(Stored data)
*** Begin section ***
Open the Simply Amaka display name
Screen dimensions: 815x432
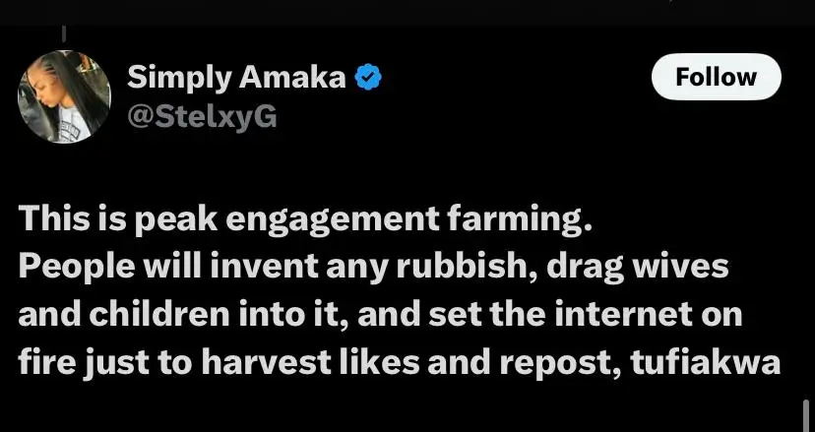236,78
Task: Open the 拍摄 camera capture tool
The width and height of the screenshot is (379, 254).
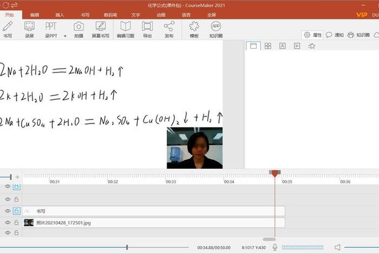Action: pyautogui.click(x=79, y=29)
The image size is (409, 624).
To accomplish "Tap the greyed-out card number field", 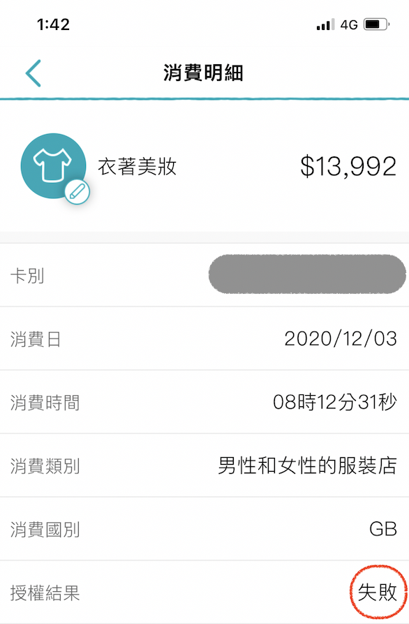I will [307, 274].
*** End section ***
Requirement
Please work out how many lines in the records hold the string "Open", and give only the number.

Written answer
2